“It come Jim Harris’s deal, an’ I noticed the stranger give a sort of a little start as he watched the cards droppin’. Then he looked at his hand an’ I see his face change just the least little. He seemed to hesitate a little an’ then he reached into his pocket an’ pulled out his gun, an’ laid it on the table alongside of his cards. ‘It’s kind of uncomfortable settin’ on the end of it,’ he says with a little grin, which we all understood well enough. Pete Barlow did, anyhow, for he dropped his cards on the table almost before he had lifted them, and flashed out his own gun. ‘That’s so. ’Tis uncomfortable,’ he says, as he lays it on the table. Jim Harris, he warn’t far behind, an’ when he lays out his weapon he says, ‘I might as well be in the fashion.’

“Just naturally we all understood what all that meant, but we warn’t any of us expectin’ what followed. It were fairly amazin’. Ike reached over in front o’ Pete Barlow an’ grabbed his pistol, sayin’ as he did so, ‘You look after your playin’, Pete. If there’s goin’ to be any shootin’ done, I’ll shoot for you.’

“Now I reckon there couldn’t be no worse break made than that, an’ I looked to see Pete break out in a blaze o’ wrath, but I was clean flabbergasted when he looked up pleasant an’ smiled an’ said: ‘All right, Ike.’ I was clean flabbergasted an’ I never understood the thing at all till Ike explained it to me afterward.
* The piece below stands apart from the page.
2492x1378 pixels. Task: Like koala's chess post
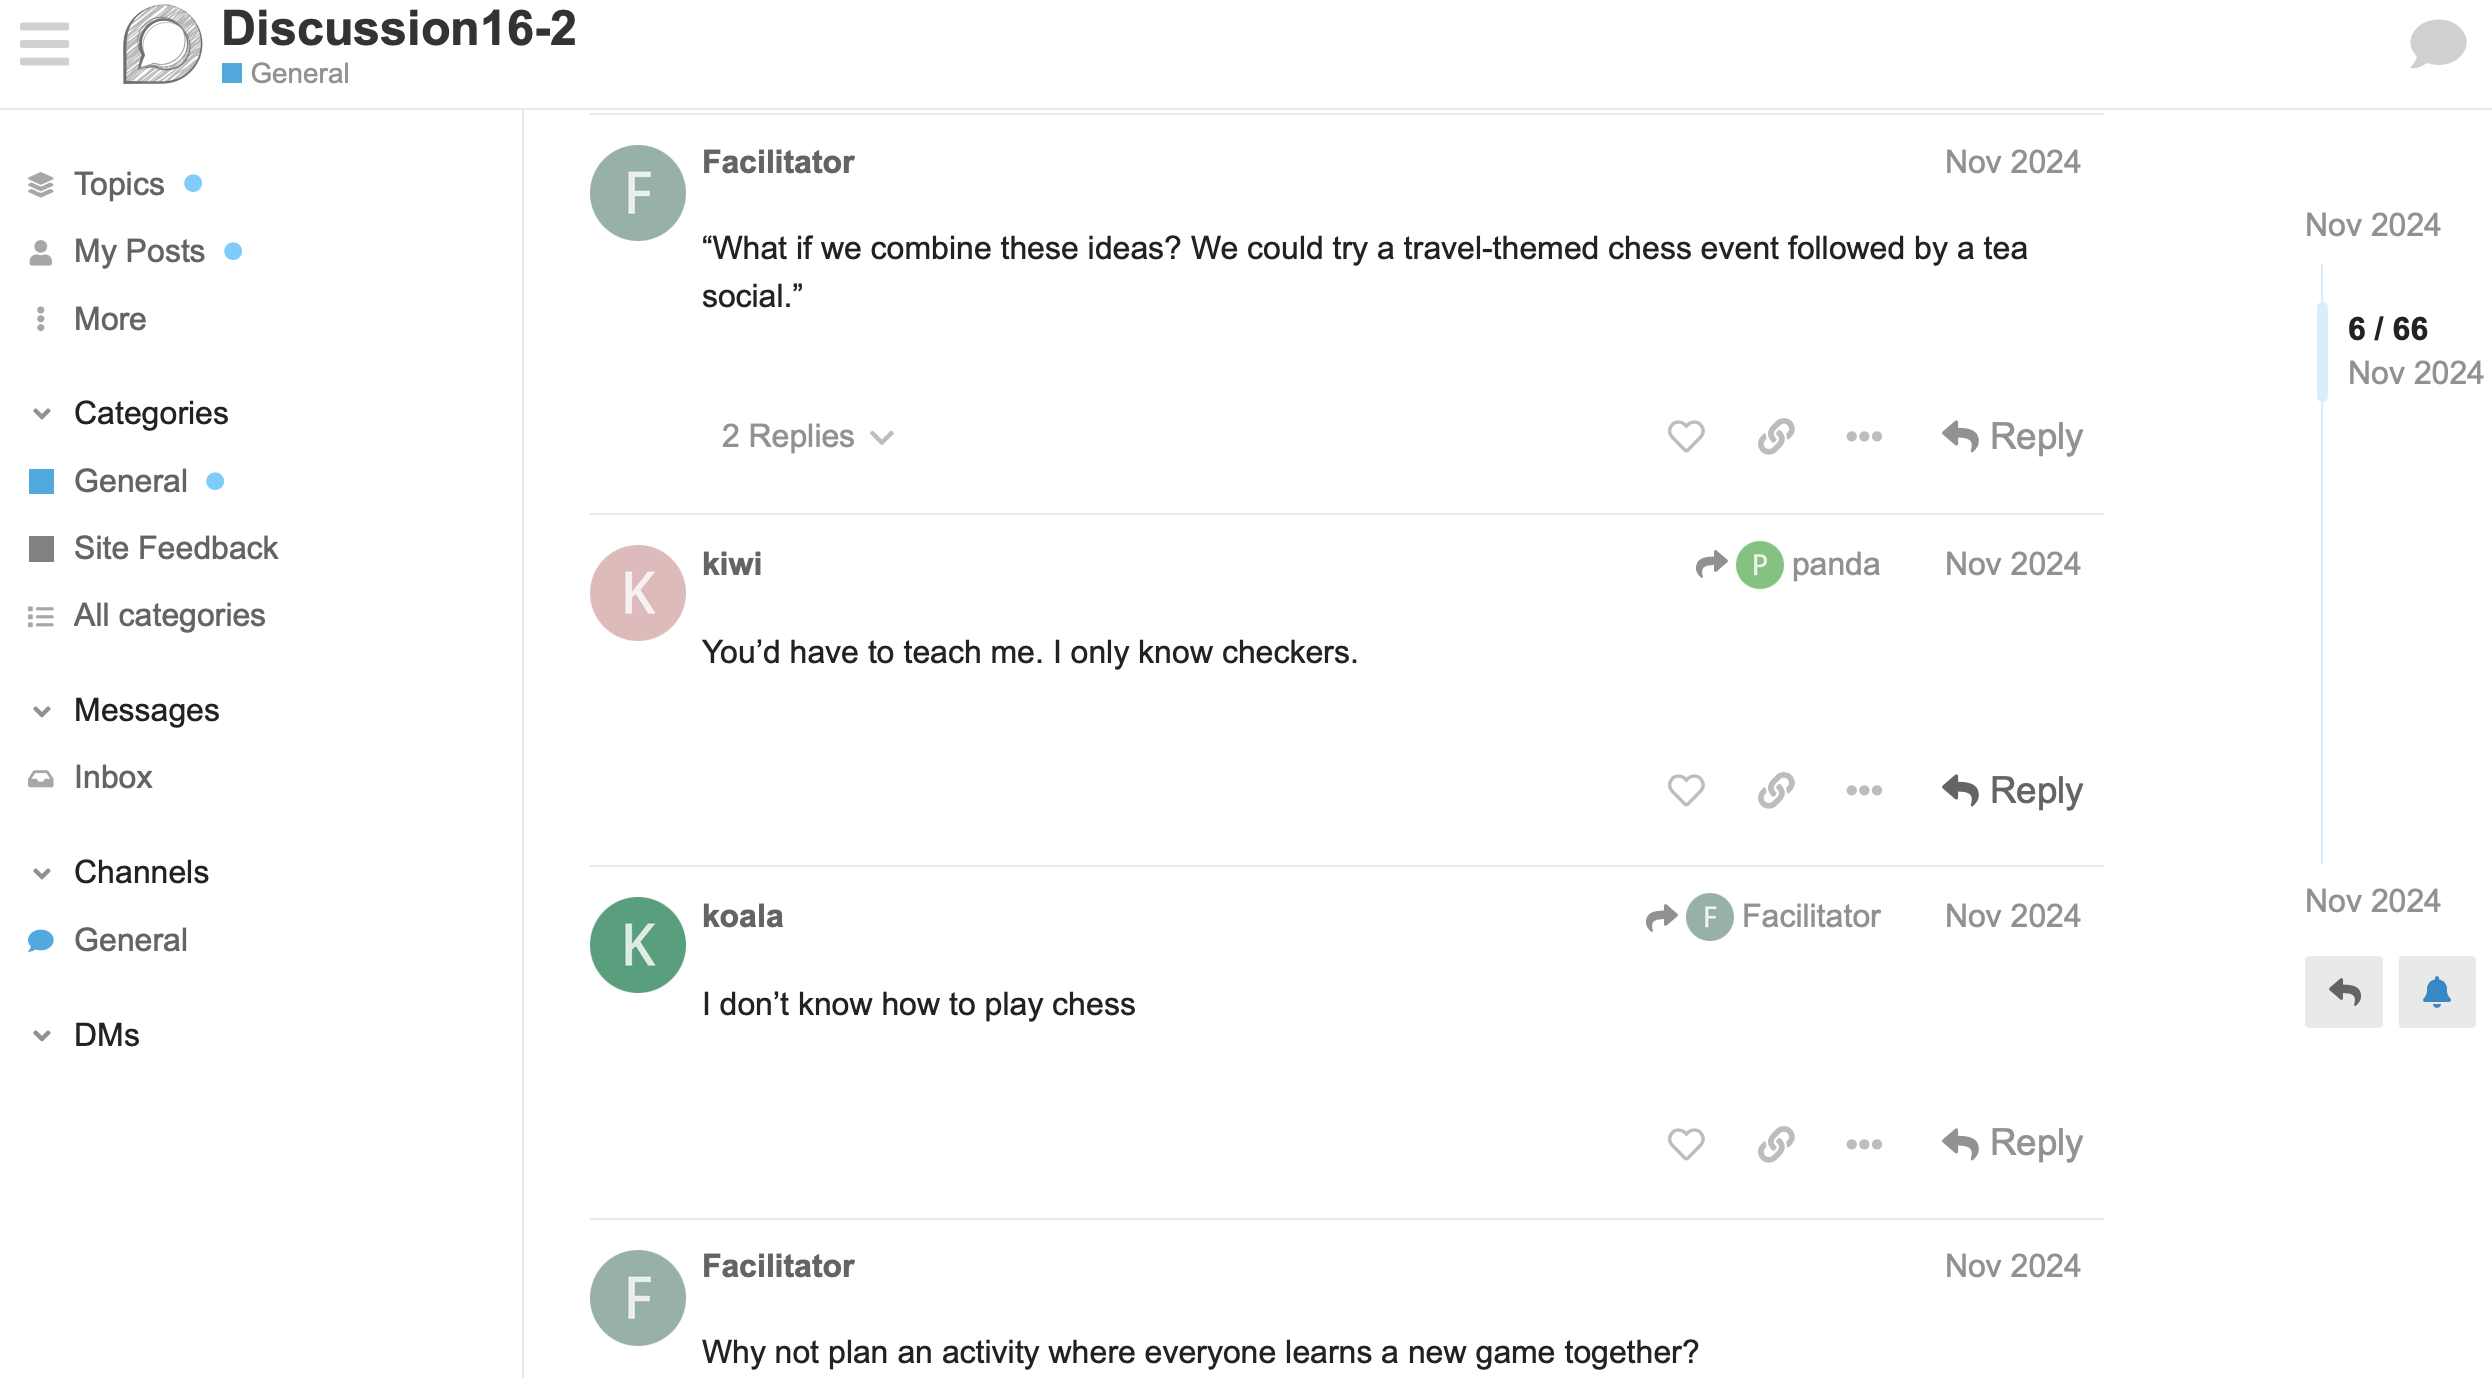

“ ‘You see Harris had boxed the cards,’ he says, ‘an’ the stranger seen it. That’s why he pulled his gun. I seen that Pete had three tens an’ a pair o’ aces, an’ I guessed the rest. Now, it was a clean plumb miracle, but I happened to have a ten o’ clubs in my pocket o’ the same pattern o’ cards. It was one of a pack that dropped in the water an’ I’d put it in my pocket. I didn’t know why at the time, but now I can see it was the will o’ heaven. I reached over an’ took the gun just for an excuse to drop the card in Pete’s lap. He seen it an’ tumbled.

“Well, that’s all there was to it. The stranger, he wouldn’t play the hand, o’ course, but Harris havin’ four sevens, laid for Pete, who just naturally stood pat an’ flashed four tens an’ an ace at the show down. That let Harris out, an’ Pete swatted the stranger till he had to borrow twenty to leave town with. An’ the credit of Arkansas City was saved.

XIV
IT WAS A GREAT DEAL

“One o’ the commonest failin’s o’ poor fallen humanity is a lack o’ self-control,” said old man Greenhut, as he turned back from the door of his tavern, out of which he had just thrown an unfortunate stranger, and walked around to his place behind the bar rubbing and slapping his hands together, as if to brush off some imaginary taint that might be supposed to have attached to the stranger’s clothes.

The stranger, who didn’t seem to be in good health, and was far from being well dressed, had shuffled in a few moments before and walked up to the stove with a deprecatory air, saying nothing to anybody and warming himself in an apologetic fashion as if he realized that he had no right to the heat and good cheer that radiated from the red-hot sides of that comfortable piece of furniture. Nobody said anything to him, and he coughed once or twice, timidly, before he ventured to walk over to the bar and accost the old man. “Squire,” he said, “I am half-sick, an’ I need a glass o’ liquor powerful bad, but I hain’t got any money. Kin you trust me for a drink? I’ll pay ye for it, honest. I hain’t never beat a man out of a cent in my life, an’ I’ll pay, sure. I wouldn’t ask ye for it, on’y I’m reely sick.”

The old man looked at him steadily while he was talking, but he answered never a word. Slowly he reached under the bar and the stranger’s face brightened up. He thought the old man was reaching for a bottle. After hesitating a little the old man came out from behind the bar. Seizing the unresisting stranger by the collar he rushed him violently to the door, and half-threw and half-kicked him out. Then breaking the silence for the first time since the stranger’s entrance, he delivered himself of the reflections recorded above as he walked slowly back to his place. He stood there for some minutes, evidently thinking of what he had said, and then, business being slack for the moment, he relighted his cigar and came out again to his favourite seat by the window.

“Self-control,” he said, presently, “is God’s best gift to man. The fellow that kin always control himself under all circumstances is the one that’s goin’ to win the pot. Now take that ar shiftless bum that just come in here an’ asked me to supply his necessities at my expense. If he’d ’a’ had any self-control he never would have allowed hisself to be mastered by an accursed longin’ for liquor without the price of it, an’ if I hadn’t ’a’ had my self-control right along with me, like as not I’d ’a’ let him have it. I’ve knowed men to do just such fool things. An’ thar he’d ’a’ been saddled with a debt that he wouldn’t never ’a’ paid, an’ I’d ’a’ been just that much out.